■ Extracted data ■
· · · · · · ·

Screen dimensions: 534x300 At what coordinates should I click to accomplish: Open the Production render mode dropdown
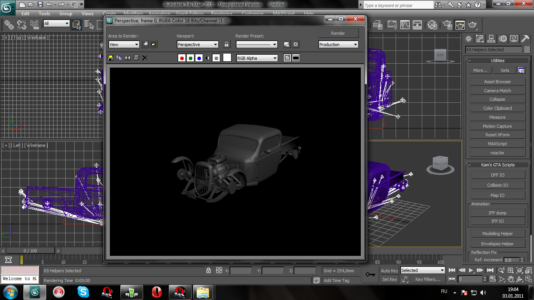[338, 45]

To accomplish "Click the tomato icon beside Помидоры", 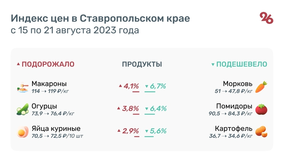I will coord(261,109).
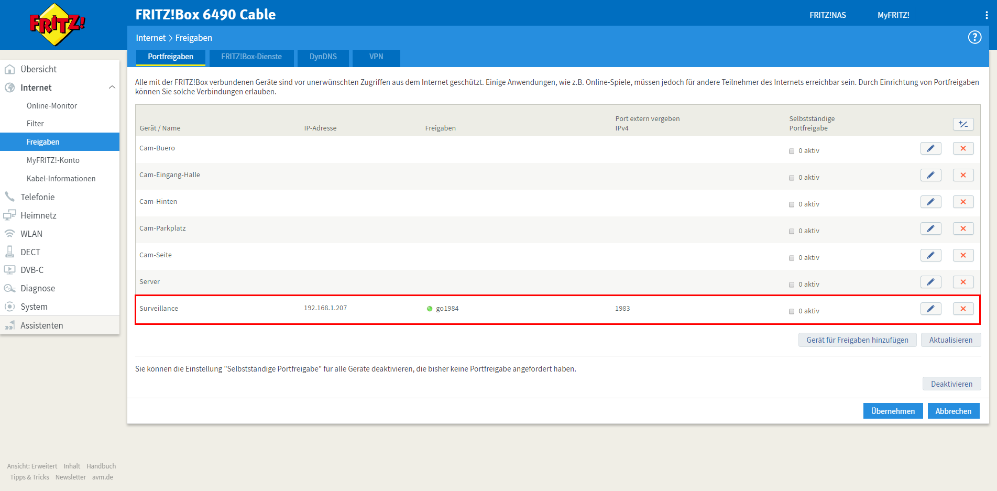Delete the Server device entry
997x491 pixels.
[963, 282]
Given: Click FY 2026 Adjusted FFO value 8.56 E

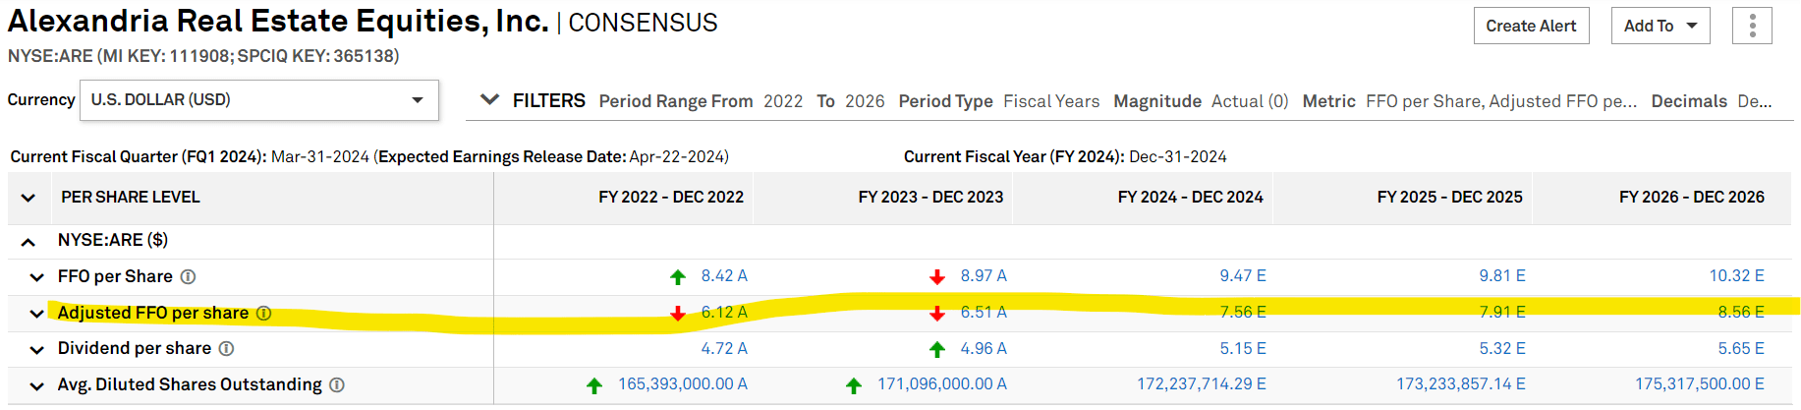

· · · · · · ·

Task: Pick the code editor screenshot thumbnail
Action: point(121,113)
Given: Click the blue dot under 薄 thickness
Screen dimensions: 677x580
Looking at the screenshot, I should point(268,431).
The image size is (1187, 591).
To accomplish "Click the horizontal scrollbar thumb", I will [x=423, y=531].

· · · · · · ·

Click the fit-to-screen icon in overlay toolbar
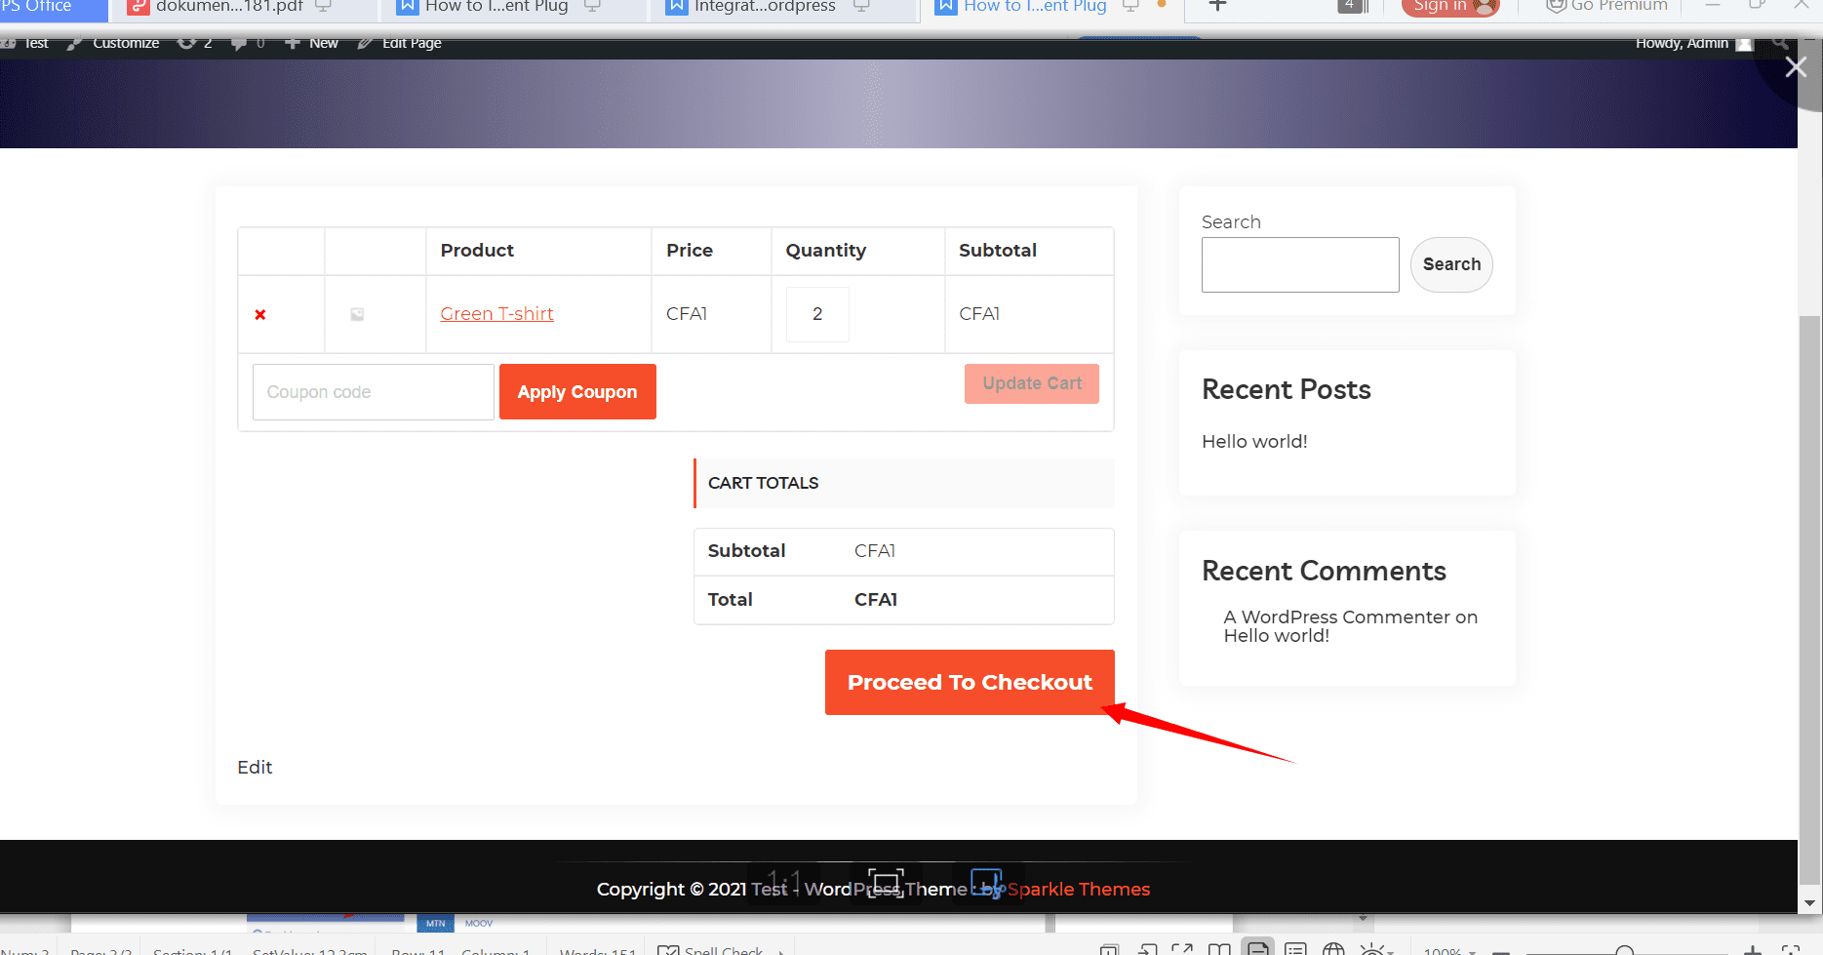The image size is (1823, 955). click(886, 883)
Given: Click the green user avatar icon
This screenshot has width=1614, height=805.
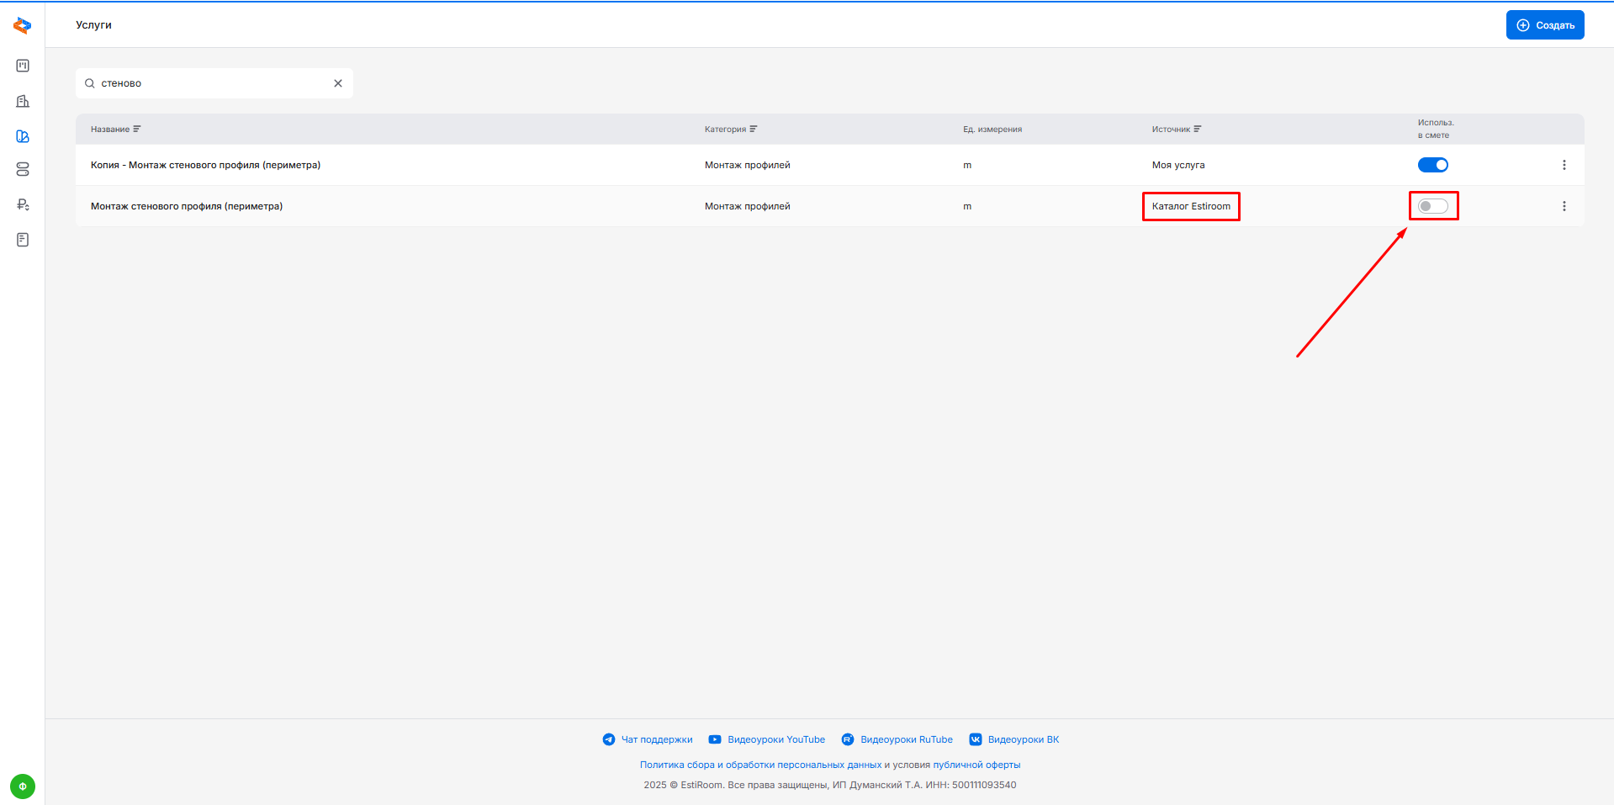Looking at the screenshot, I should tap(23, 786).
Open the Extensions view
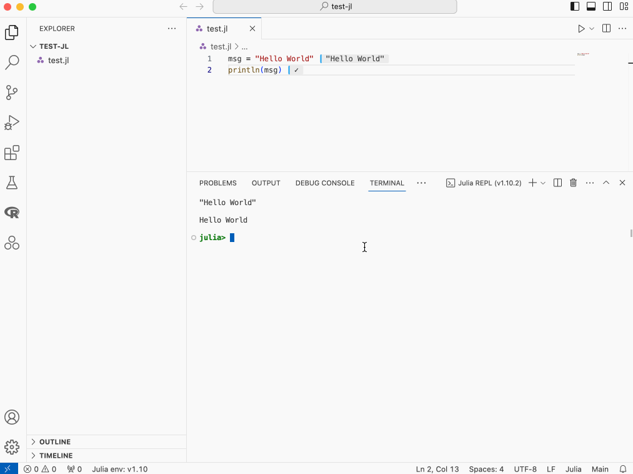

· · · · · · ·

■ To do ■
A clean copy is needed of the lines in the listing above from the one with "Click the fit-to-screen" through the one with "Open the Extensions view", exact in every word and free of pictures.

■ Output below ■
Click the fit-to-screen icon in overlay toolbar
The image size is (1823, 955). click(886, 883)
Given: Click the green user avatar icon
This screenshot has width=1614, height=805.
Looking at the screenshot, I should tap(23, 786).
Open the Extensions view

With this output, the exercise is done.